O Brasil, atualmente, tem um dos mais alto níveis de concentração fundiária do mundo. Dados reunidos pelo Atlas do Espaço Rural Brasileiro, feito pelo IBGE em 2020, demostram que os pequenos produtores rurais têm a maior parte das propriedades no campo, no entanto, representam um território muito menor do que a parcela de terra pertencente aos grandes latifundiários: 81% das propriedades rurais tem até 50 hectares, ocupando apenas 12,8% da área total dos estabelecimentos rurais; enquanto os maiores proprietários de terras possuem mais de 2,5 mil hectares, representando apenas 0,3% das propriedades rurais e 32,8% das áreas de fazendas do Brasil.

Característica do espaço rural brasileiro, essa concentração fundiária impede que um grande contingente populacional tenha acesso à terra para viver e produzir. O avanço dos grandes latifúndios impôs-se, ao longo da nossa história, por meio do poder econômico e político dos grandes proprietários e da violência, gerando inúmeros embates e conflitos pela terra, o que conhecemos como questão agrária.

A concentração de terras no Brasil é tão antiga quanto a chegada dos portugueses à América e a divisão do território em capitanias hereditárias e sesmarias[1], primeira forma assumida pelo latifúndio brasileiro.
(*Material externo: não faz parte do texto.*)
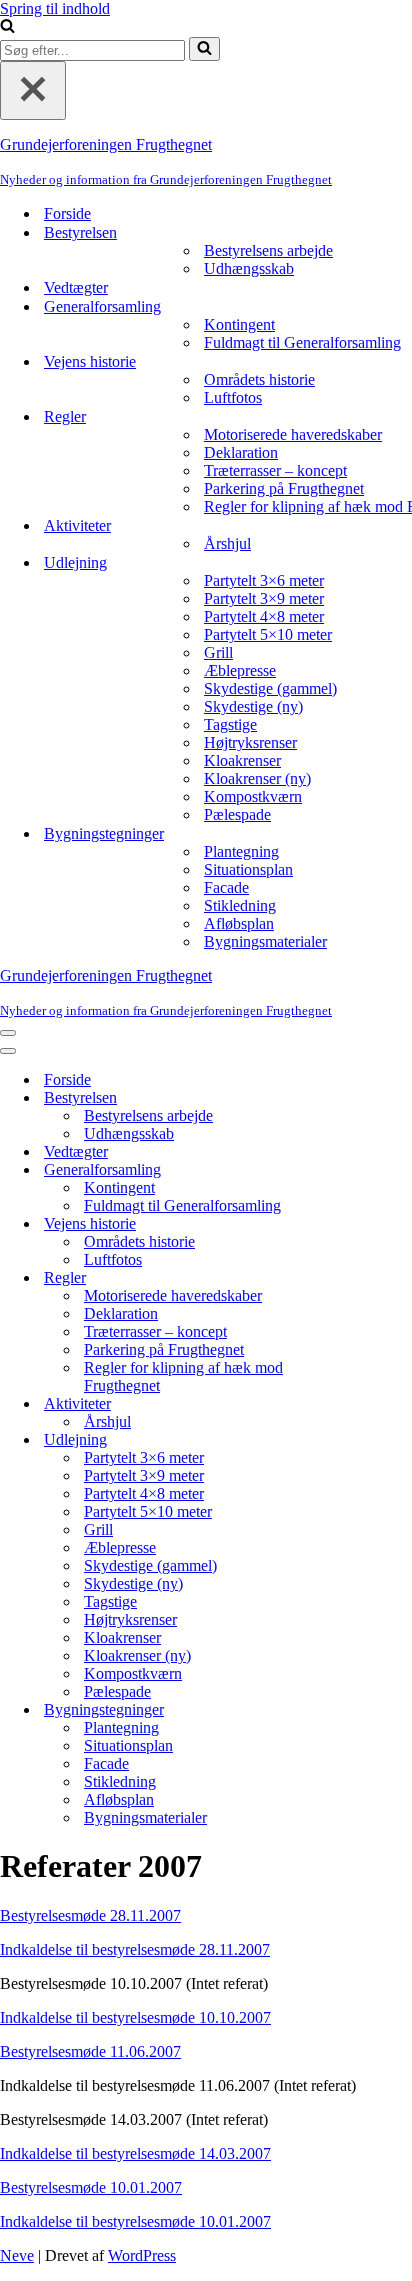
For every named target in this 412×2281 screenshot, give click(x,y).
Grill (218, 652)
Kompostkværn (253, 796)
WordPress (142, 2255)
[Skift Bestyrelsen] (350, 1098)
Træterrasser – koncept (275, 470)
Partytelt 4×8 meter (264, 616)
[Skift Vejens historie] (350, 1224)
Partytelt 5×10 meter (268, 634)
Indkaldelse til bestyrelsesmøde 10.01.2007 (135, 2221)
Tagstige (230, 724)
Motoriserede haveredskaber (293, 434)
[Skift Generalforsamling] (350, 1170)
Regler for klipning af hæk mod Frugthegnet (183, 1376)
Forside (67, 213)
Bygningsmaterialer (265, 941)
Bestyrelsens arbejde (268, 250)
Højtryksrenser (250, 742)
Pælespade (237, 814)
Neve (17, 2255)
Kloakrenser (242, 760)
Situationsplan (248, 869)
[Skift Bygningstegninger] (350, 1710)
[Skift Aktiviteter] (350, 1404)
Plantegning (241, 851)
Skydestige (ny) (253, 706)
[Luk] (33, 90)
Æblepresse (240, 670)
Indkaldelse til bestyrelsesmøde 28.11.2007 (135, 1949)
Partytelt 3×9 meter (264, 598)
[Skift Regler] (350, 1278)
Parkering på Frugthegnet (284, 488)
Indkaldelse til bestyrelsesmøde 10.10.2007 (135, 2017)
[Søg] (7, 27)
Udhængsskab (249, 268)
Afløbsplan (239, 923)
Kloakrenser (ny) (257, 778)
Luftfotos (233, 397)
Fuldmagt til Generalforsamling (302, 342)
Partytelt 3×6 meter (264, 580)
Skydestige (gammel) (270, 688)
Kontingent (239, 324)
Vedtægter (76, 287)
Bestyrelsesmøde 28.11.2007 (90, 1915)
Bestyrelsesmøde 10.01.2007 (91, 2187)
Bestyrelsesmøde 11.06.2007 (90, 2051)
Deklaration (241, 452)
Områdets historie (259, 379)
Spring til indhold (55, 8)
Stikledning (240, 905)
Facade (226, 887)
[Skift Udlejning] (350, 1440)
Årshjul (227, 543)
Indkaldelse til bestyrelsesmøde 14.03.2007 (135, 2153)
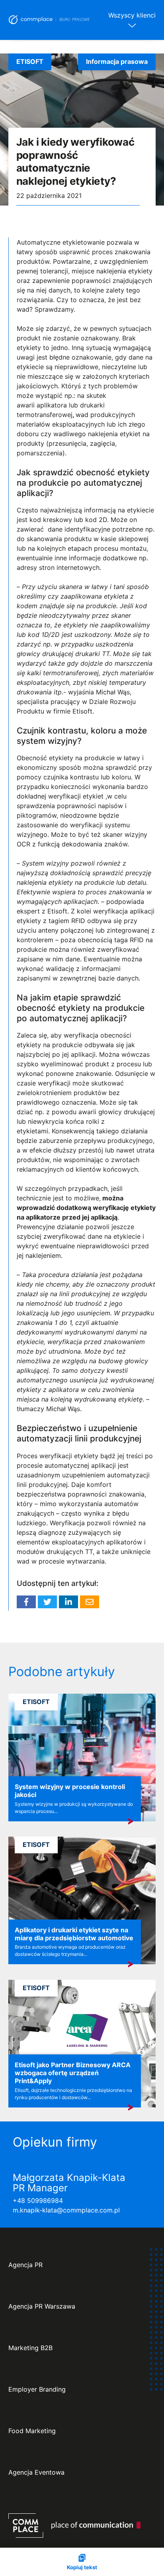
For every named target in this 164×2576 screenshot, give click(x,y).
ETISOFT (29, 61)
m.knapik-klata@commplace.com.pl (66, 2210)
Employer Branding (37, 2389)
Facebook (26, 1601)
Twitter (47, 1601)
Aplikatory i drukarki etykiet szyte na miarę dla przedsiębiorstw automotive (74, 1934)
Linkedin (68, 1601)
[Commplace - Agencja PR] (74, 2525)
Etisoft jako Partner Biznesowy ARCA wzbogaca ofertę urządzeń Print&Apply (73, 2073)
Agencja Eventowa (36, 2472)
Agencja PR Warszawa (41, 2306)
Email (89, 1601)
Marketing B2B (30, 2348)
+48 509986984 (38, 2200)
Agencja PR (25, 2265)
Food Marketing (32, 2431)
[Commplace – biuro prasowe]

Em 1850, o governo imperial oficializaria, através da Lei de Terras, a opção do Brasil pelo latifúndio: a única forma de acesso às terras devolutas da nação seria realizada através da compra ao Estado, garantindo, assim, seu título de propriedade[2]. Apesar do que previa a lei, grande parte dessas terras devolutas foram apropriadas por meio do processo de grilagem da terra, que incluía falsificação de documentos, subornos, invasões de territórios indígenas e terras camponesas e o uso da violência[3].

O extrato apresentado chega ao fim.